Danu Enterprises in SE Asia

This item appears on page 25 of the May 2010 issue.

My husband and I took the “Arts and Culture of Vietnam, Laos & Cambodia” tour, Jan. 11-Feb. 4, 2009, with Danu Enterprises (Capitola, CA; 888/476-0543) — a great trip. The land part cost $3,332 per person, and the air portion, out of San Francisco and including all internal flights overseas, cost $2,256 each.

Except for breakfasts, most meals were not included. For two people, restaurant meals (with wine or beer) ran $40 in Vietnam, $20-$30 in Laos and $10 in Cambodia.

We didn’t hop all around each country but spent four days to a week in two places in each country, getting to know those areas in depth. We stayed in locally owned, three-, four- and five-star hotels.

Three of the five guides we had were exceptional; the other two were knowledgeable and competent. By “exceptional,” I mean they often could make the impossible happen, such as using their contacts to hold an international flight when we were delayed by accidents and holiday traffic. They also gave in-depth lectures at museums and exhibits.

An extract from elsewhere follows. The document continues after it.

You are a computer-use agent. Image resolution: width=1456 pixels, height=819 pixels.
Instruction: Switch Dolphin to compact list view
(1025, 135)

In Hoi An, Vietnam, we went to a cooking class. The food was so great, we can still taste it in our memories. In Laos, our guide introduced us to street food — delightful little treats that we might have been too cautious to try on our own.

We walked through a forest at sundown one evening to visit a monastery. These monks had a peacefulness about them and a playfulness and kindness that stopped you in your tracks.

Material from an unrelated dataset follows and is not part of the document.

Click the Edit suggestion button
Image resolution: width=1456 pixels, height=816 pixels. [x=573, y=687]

I liked Luang Prabang, Laos, the best. We stayed in the Old City, which is on a peninsula about a mile long and four blocks wide. There are 30 temples, with 300 monks in residence. Cafés line the banks of the rivers, and the architecture mixes old French-colonial buildings with traditional Lao structures.

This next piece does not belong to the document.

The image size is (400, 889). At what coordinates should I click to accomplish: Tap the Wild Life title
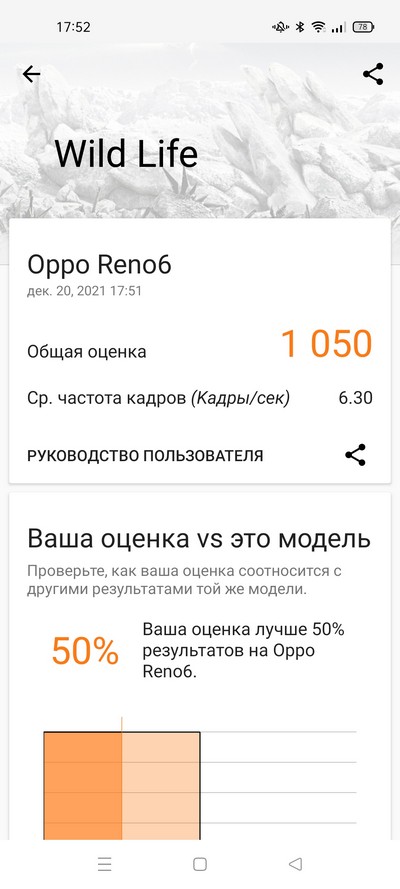point(126,153)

It is a quiet area, the sidewalks ideal for strolling and stopping at little cafés for ice cream, a papaya shake or a beer. The night market is huge. People come in from outlying villages or motor up the Mekong from Thailand to sell their beautiful goods. Bargains are plentiful.

On our last night in Laos, we went to a private home for a blessing and dinner. The home owner had never had foreign visitors before and had invited her neighbors and family to help out. They were as excited as we were.

The blessing was very involved, with hand washing, fortune telling and a blessing by each of seven persons to each one of us. As each one blessed us, they tied a string bracelet on one of our wrists.

Finally, we filed outside for dinner — lots of food and a drink so high in alcohol it made your hair stand on end. What a party!

I woke up the next day with seven strings tied to my wrist. The guide told us that to remove them before five days was bad luck. At the airport, security was tight but not for us. They saw the strings and smiled.